• Dataset entries:
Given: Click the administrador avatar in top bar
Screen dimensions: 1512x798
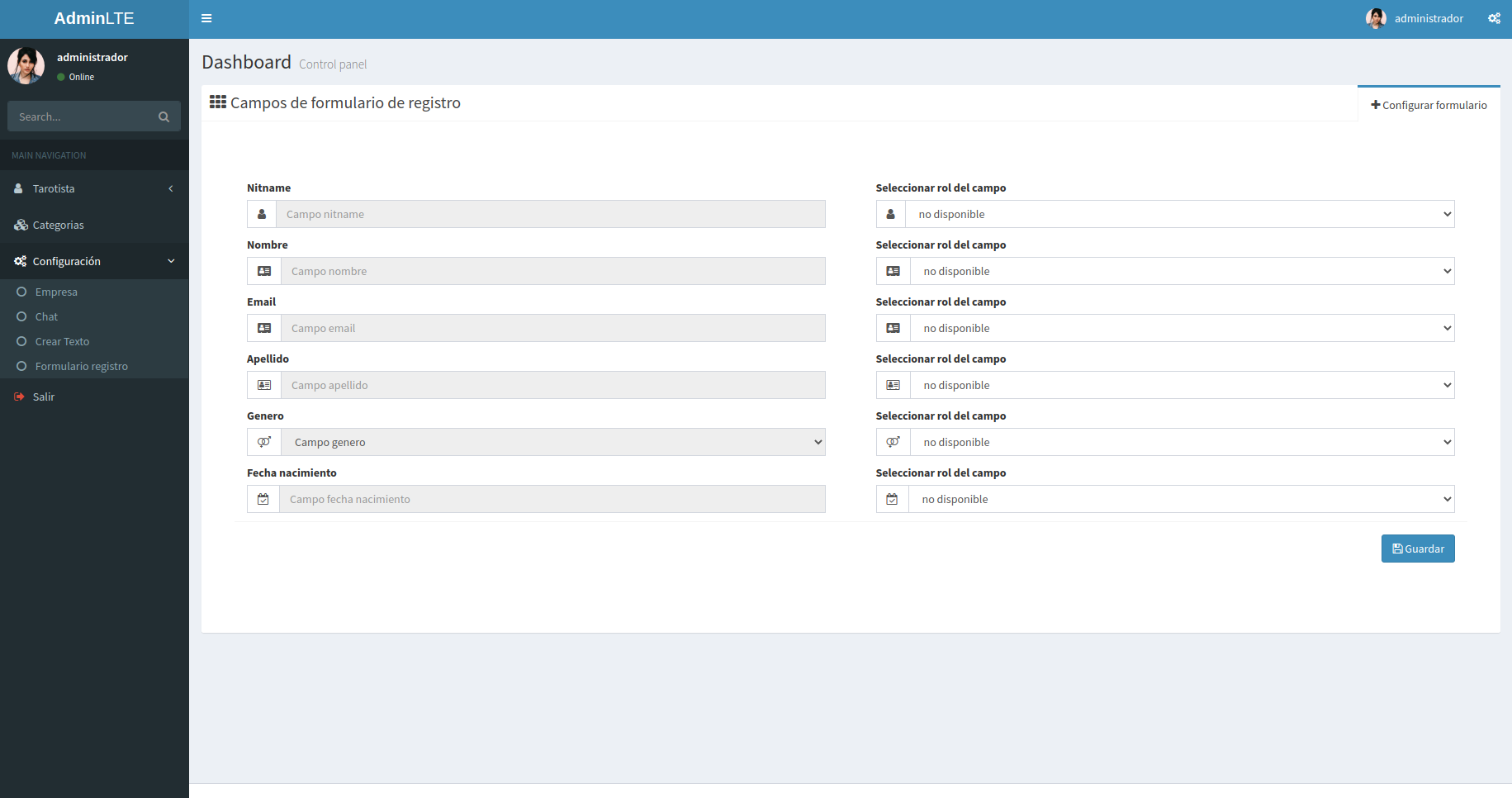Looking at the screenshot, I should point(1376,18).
==
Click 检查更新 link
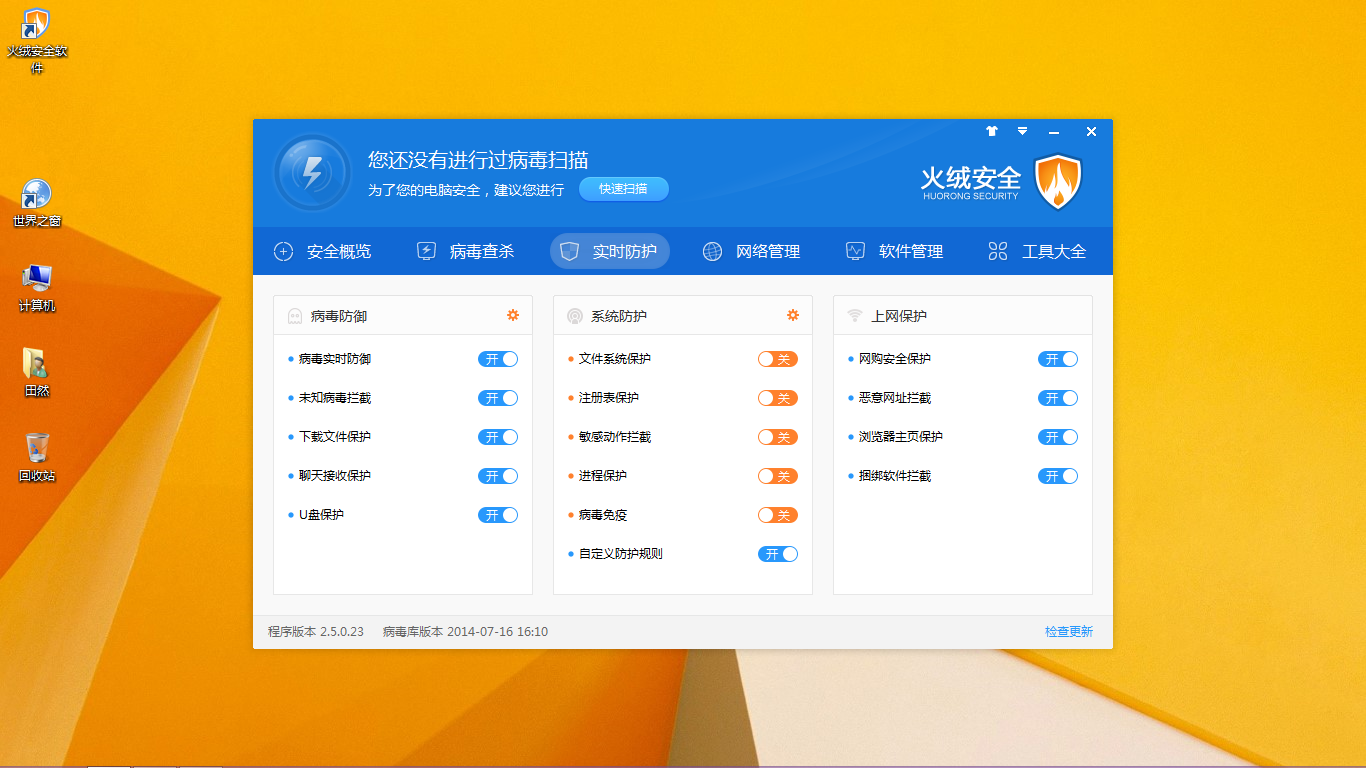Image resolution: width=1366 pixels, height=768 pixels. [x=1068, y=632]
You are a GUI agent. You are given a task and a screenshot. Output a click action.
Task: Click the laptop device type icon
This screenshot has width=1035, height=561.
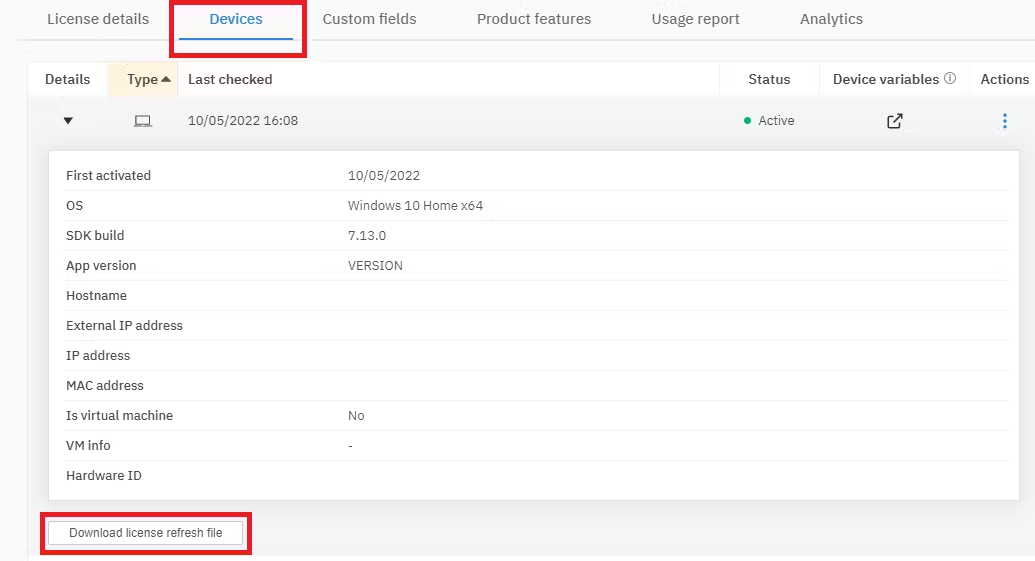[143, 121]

• Prompt: Looking at the listing above, which lines run from the one containing "Click 检查更新 link" through the one containing "Task: Click the laptop device type icon"? Print exactly those, ends included, pictures excluded.

• Exercise answer:
Click 检查更新 link
Image resolution: width=1366 pixels, height=768 pixels. [x=1068, y=632]
You are a GUI agent. You are given a task and a screenshot. Output a click action.
Task: Click the laptop device type icon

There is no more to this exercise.